~/jeffreymoro/posts/2026-01-18-hojoki

The late twelfth century was hard on Kyoto. On the twenty-eighth day of the Fourth Month, in the year Angen 3, a fire broke out in a ramshackle brothel in the southeast of the city, at the intersection of Higuchi Street and Tominokōji Street. Wind whipped the fire into a blaze, cutting a clear line of smoke and ash to the Suzaku Gate in the northeast. One third of Kyoto burned: the fire took down the Hall of State, the university, and the Popular Affairs Ministry, alongside countless homes and businesses. Three years later, so the stories say, a whirlwind rose up at the corner of Nakanomikado and Kyōgoku: it flattened four blocks. Gates and doors and possessions crashed against each other, and dust blotted out the sky. Two months later, perhaps heeding those soothsayers who saw in the fire and the wind ill portents, the emperor decreed that the capital should move. Naturally, many protested. Others, those who put their faith in the emperor, or who at least depended on their masters’ favor for their daily rice, disassembled their houses and floated them in pieces down the Yodo River. Later that winter, the emperor changed his mind and returned to Kyoto. But the houses were never rebuilt.

A few years passed. Famine struck. Drought in the spring; typhoon in the fall. Rich men turned to begging door-to-door, but there was no one left from whom to beg. Bodies piled in the streets so high that horses and carriages couldn’t pass. Then, an earthquake. The land was torn open and was flooded with the sea. All was rubble. The aftershocks went on for three months, at first twenty or thirty quakes a day, then four or five, then one or two, gradually less and less, until finally the earth lay still. But what was above it could never again be how it was.

“The current of the flowing river does not cease,” wrote the monk Kamo no Chōmei, “and yet the water is not the same water as before.” Chōmei was the son of a Shinto priest. He was lucky that his father’s position kept him north of the capital in relative comfort, but he was still close enough to Kyoto to record the various disasters that befell it. By the turn of the century, he had taken up a position in the Imperial Poetry Office. Poetry was serious business in Kamakura-era Japan. Chōmei spent the better part of three years editing and compiling official collections of waka, five-line verse, a predecessor of the haiku more familiar to Western audiences. The waka form was fixed: so fixed, in fact, that deviating from it practically disqualified one’s utterances as poetry at all. In the Shinkokinshū, published in Genkyū 2, Fujiwara no Teika wrote:

A spring night’s
floating bridge of dreams
breaks:
sky of cloud drift
parting from a mountain peak.

The same year, Chōmei shocked his friends and relations by taking holy vows as a Buddhist monk and retreating into seclusion on the slopes of Mount Hino. He built for himself a ten-square-foot hut, which he described in his essay An Account of a Ten-Square-Foot Hut.

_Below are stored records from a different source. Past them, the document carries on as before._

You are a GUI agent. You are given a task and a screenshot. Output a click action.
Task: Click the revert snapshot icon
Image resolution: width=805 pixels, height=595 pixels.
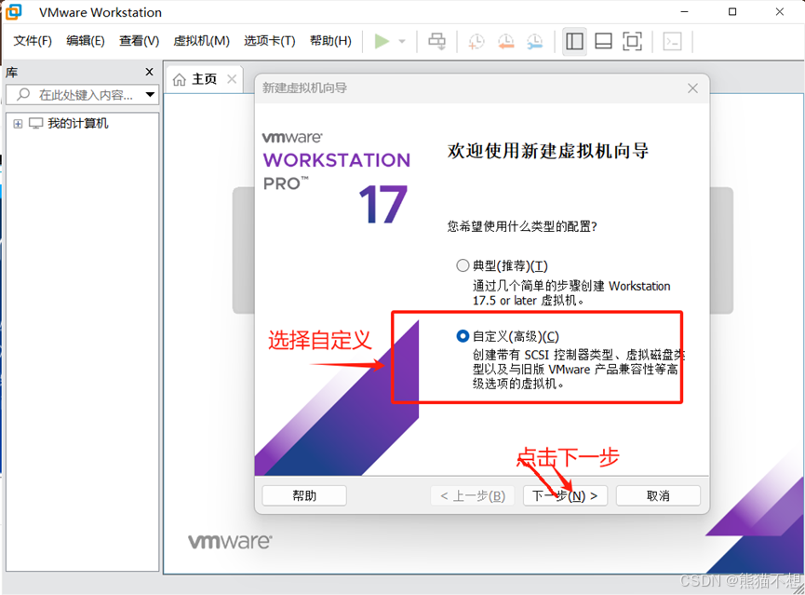click(505, 41)
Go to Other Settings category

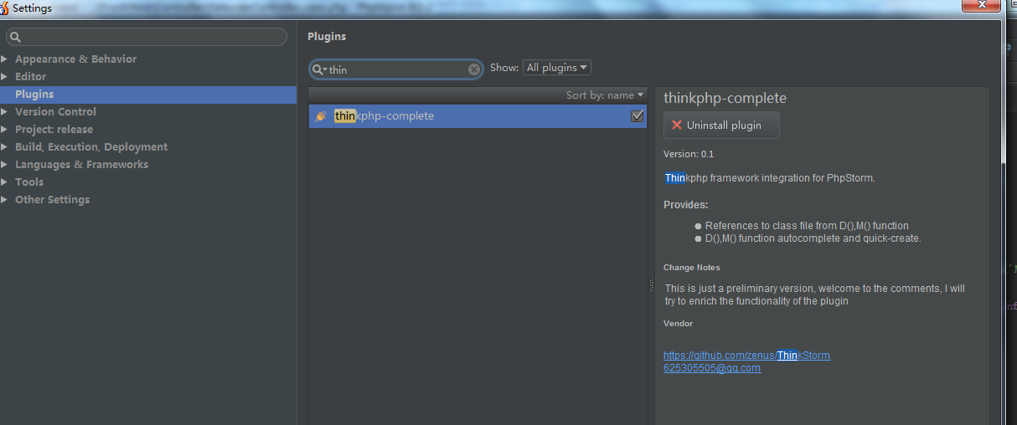pyautogui.click(x=52, y=200)
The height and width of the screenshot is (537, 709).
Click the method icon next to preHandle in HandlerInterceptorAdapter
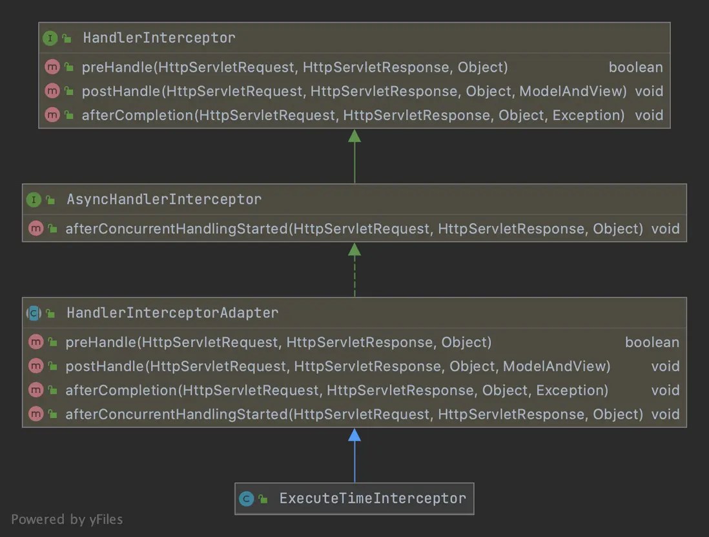[36, 342]
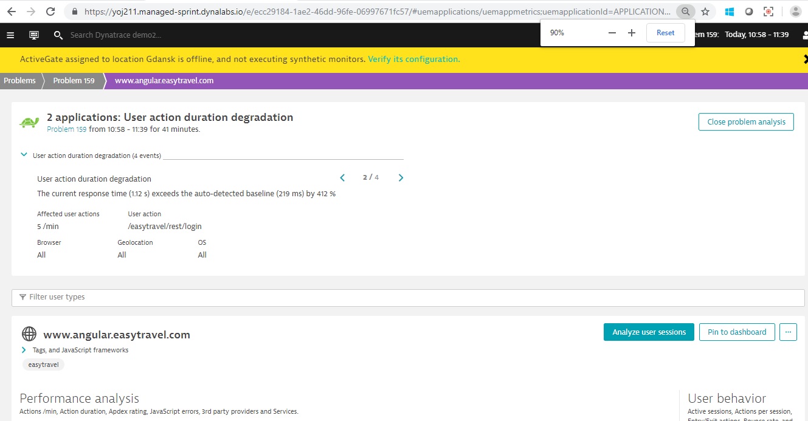Open Verify its configuration link
The height and width of the screenshot is (421, 808).
coord(413,60)
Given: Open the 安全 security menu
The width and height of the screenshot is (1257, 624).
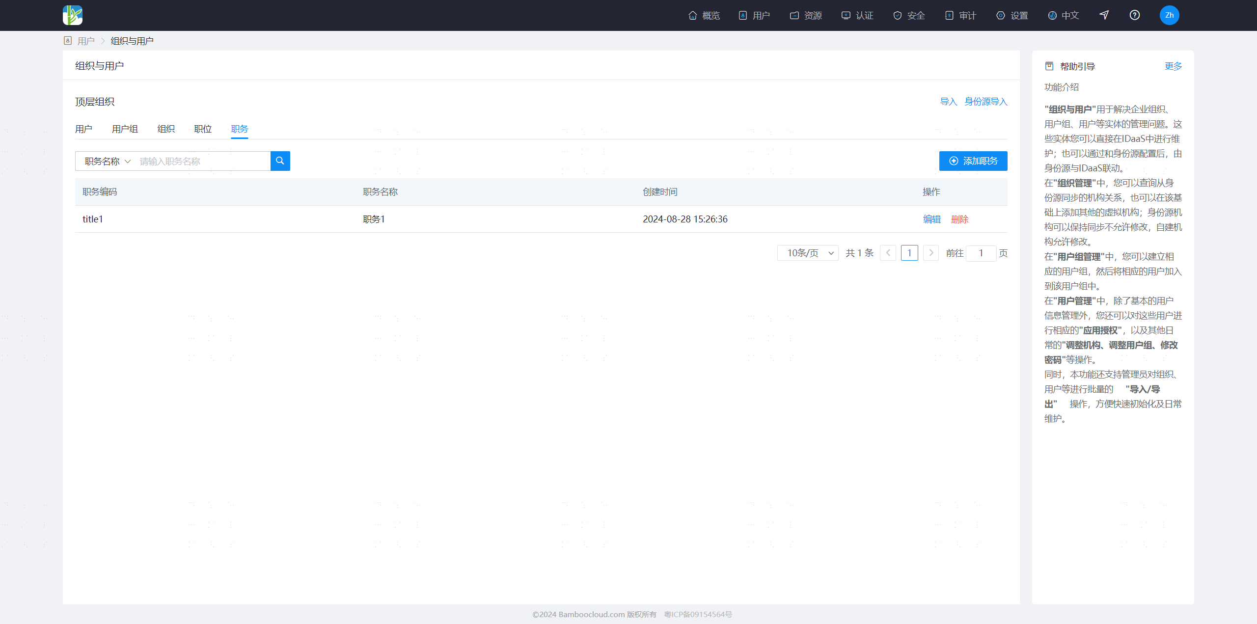Looking at the screenshot, I should coord(909,15).
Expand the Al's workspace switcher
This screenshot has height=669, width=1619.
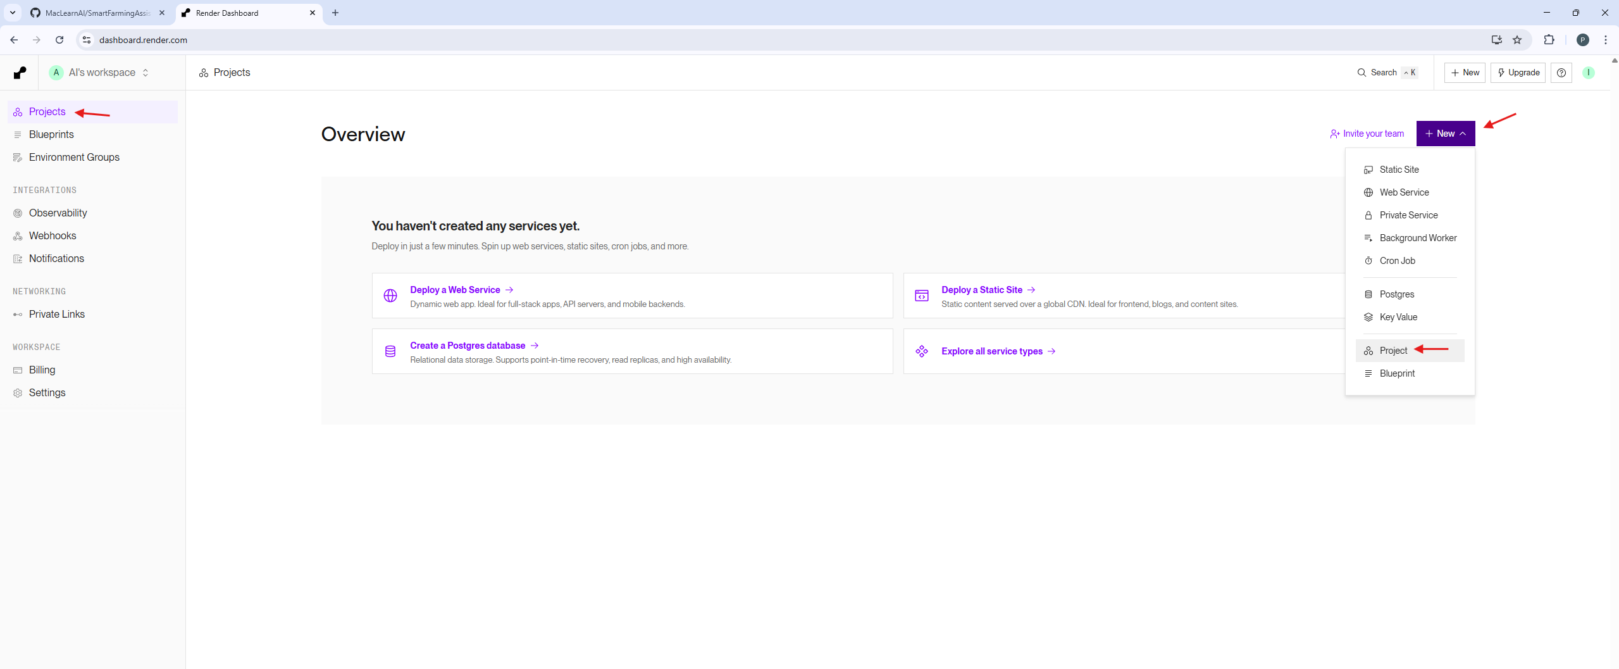(x=101, y=73)
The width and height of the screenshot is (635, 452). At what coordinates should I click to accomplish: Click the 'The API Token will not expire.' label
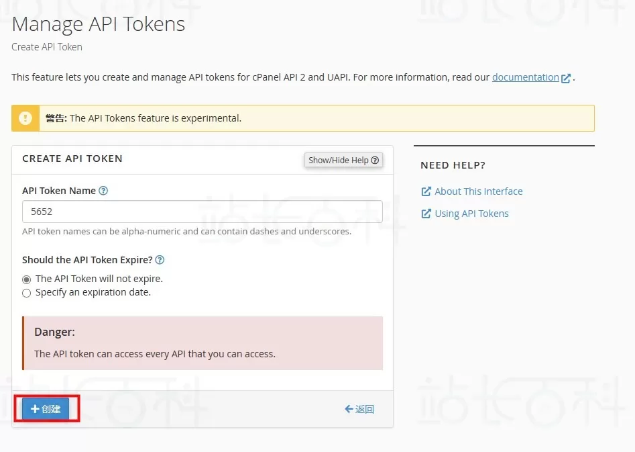tap(99, 278)
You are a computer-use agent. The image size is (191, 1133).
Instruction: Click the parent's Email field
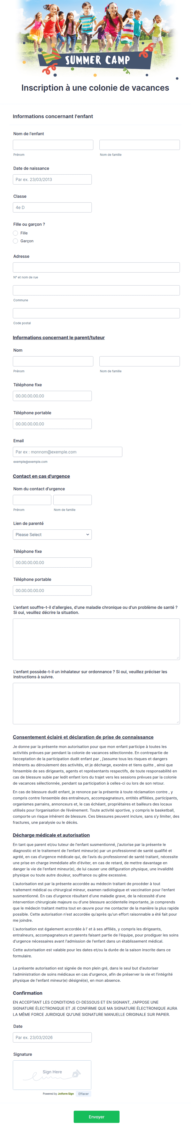tap(67, 452)

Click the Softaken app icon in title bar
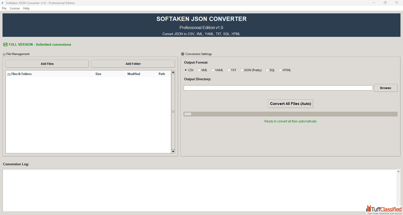pyautogui.click(x=3, y=3)
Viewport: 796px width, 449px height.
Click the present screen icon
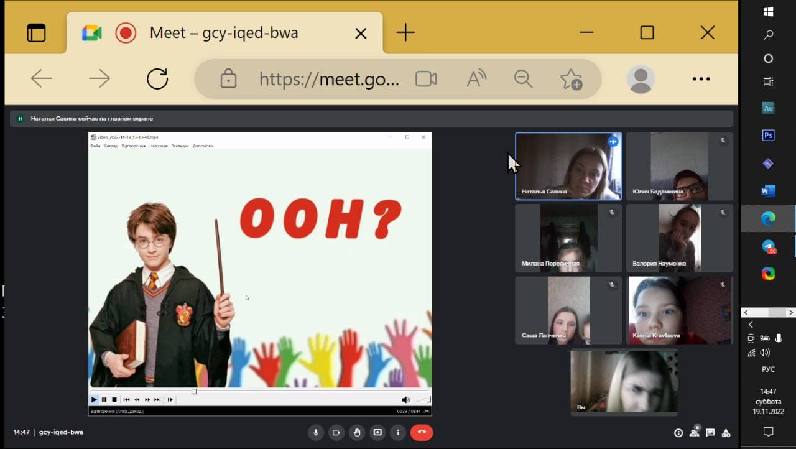(377, 432)
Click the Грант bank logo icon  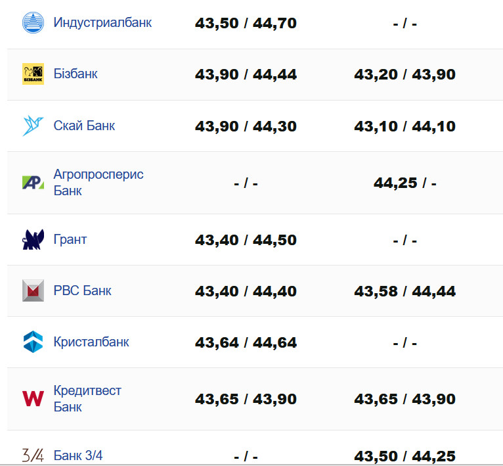[33, 240]
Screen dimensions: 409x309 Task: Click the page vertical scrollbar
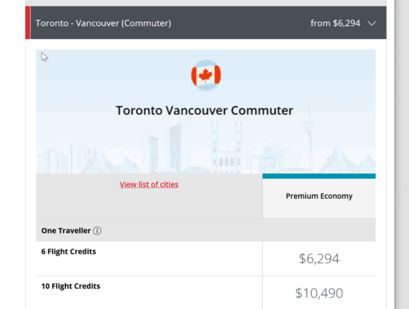click(x=402, y=155)
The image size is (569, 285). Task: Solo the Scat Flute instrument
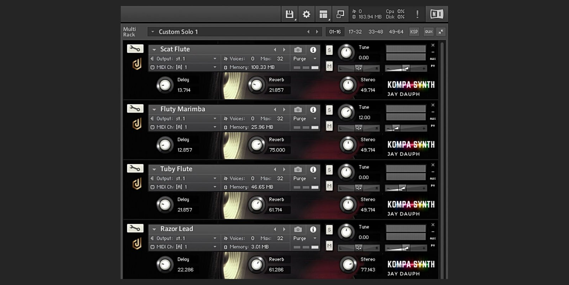tap(329, 50)
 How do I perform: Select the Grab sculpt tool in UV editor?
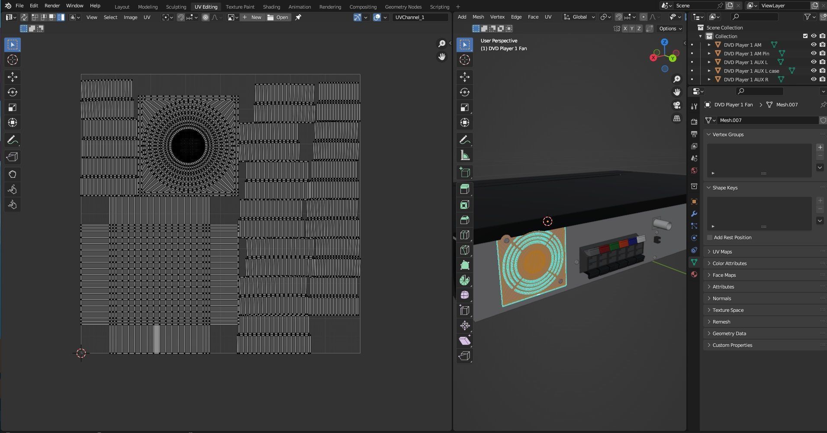point(13,174)
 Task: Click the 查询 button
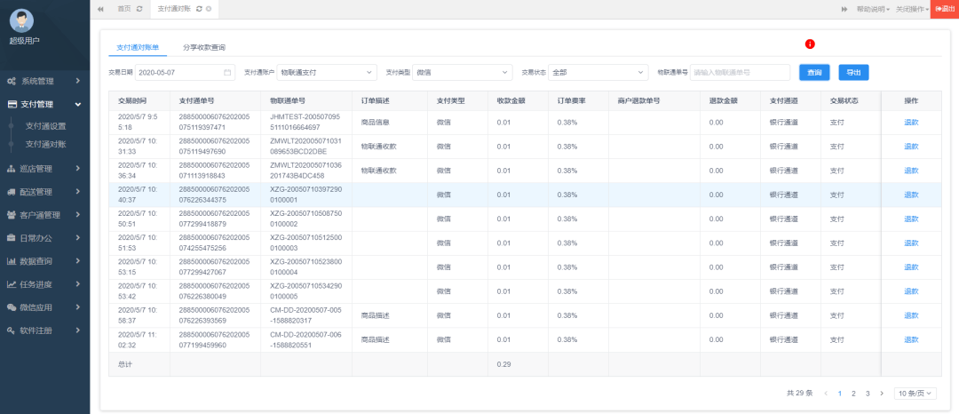(813, 72)
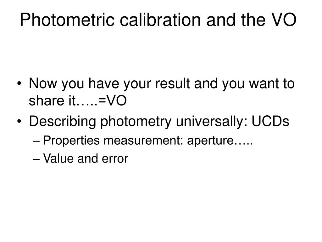Place cursor in "Now you have your result" line
The height and width of the screenshot is (242, 322).
(162, 83)
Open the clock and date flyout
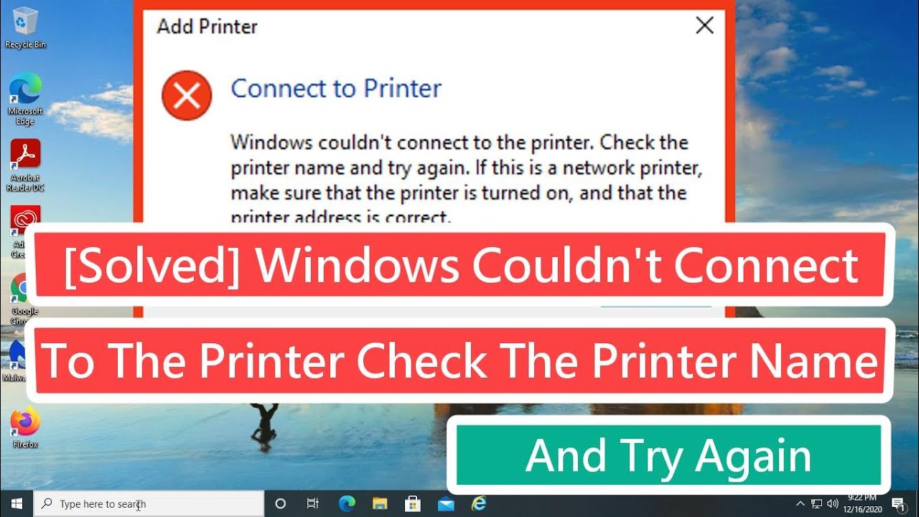This screenshot has width=919, height=517. pos(864,503)
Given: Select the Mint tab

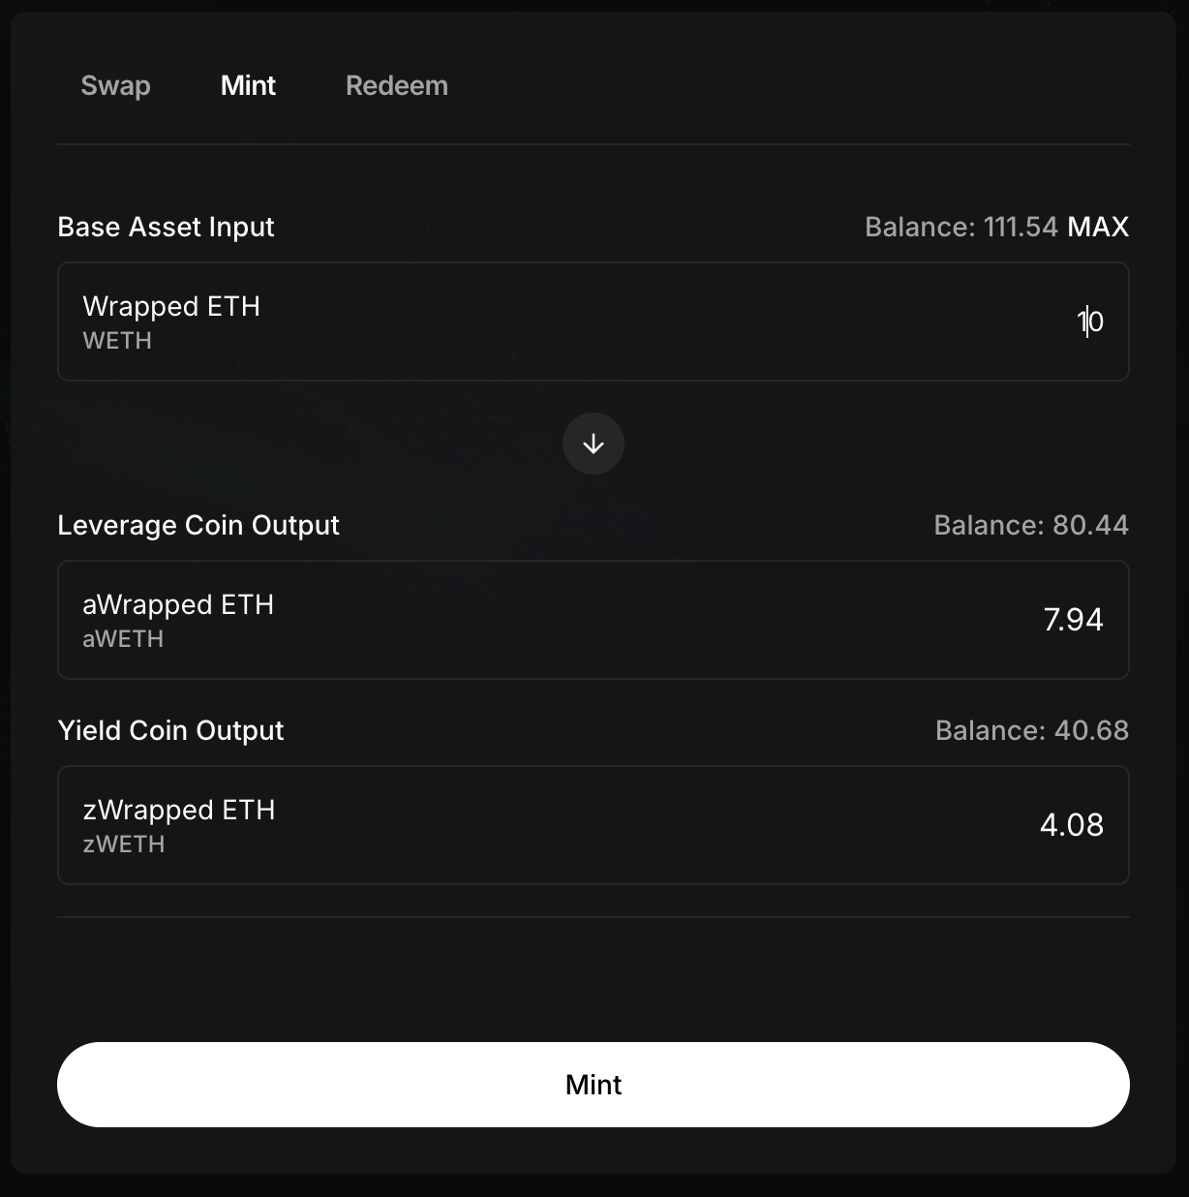Looking at the screenshot, I should pos(248,85).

The hut nothing more than a floor, posts, and a makeshift roof. It was easily disassembled and moved; Chōmei never bought land for it. But it afforded him still a few aesthetic pleasures. He extended the east eaves three feet to provide cover for burning brush. On the south, he built a bamboo verandah. Inside, he kept a painting of Amida Buddha, another of the Fugen bodhisattva, a copy of the Lotus Sutra, a koto, and a biwa. Vines overgrew much of the forest, but his view was open to the west. He wrote:

In spring I see waves of wisteria. They glow in the west like lavender clouds. In summer I hear the cuckoo. Whenever I converse with him, he promises to guide me across the mountain path of death. In autumn the voices of twilight cicadas fill my ears. They sound as though they are mourning this ephemeral, locust-shell world. In winter I look with deep emotion upon the snow. Accumulating and melting, it can be compared to the effects of bad karma. When I tire of reciting the Buddha’s name or lose interest in reading the sutras aloud, I rest as I please, I dawdle as I like. There is no one to stop me, no one before whom to feel ashamed.

Outside my window here in Baltimore, snow is falling. I have a pot of red sauce simmering in my oven. The essence of Italian food, whether in its continental or immigrant form, is simplicity. Here is how I make my sauce:

Begin with a couple glugs of olive oil and a knob of butter. Melt them together on medium heat in a heavy oven-safe pot. Preheat your oven to 325 F while you’re at it. I like to grate a few cloves of garlic and fry them briefly with a generous pinch of red pepper flakes. Then, add in two big cans of crushed tomatoes. You can buy the tomatoes whole and crush them yourself if, like me, you prefer to do things the difficult way. Stir it all together. Halve an onion, and a couple of carrots. Put them in the sauce. Bring it up to a boil. Add some salt, but not too much. You can always add more later. Then, turn the heat off, and move the pot into the oven. Let it simmer in the oven for as long as you can manage. Two hours is minimum; three is better; four, in my experience, is diminishing returns. Stir it every half hour or so.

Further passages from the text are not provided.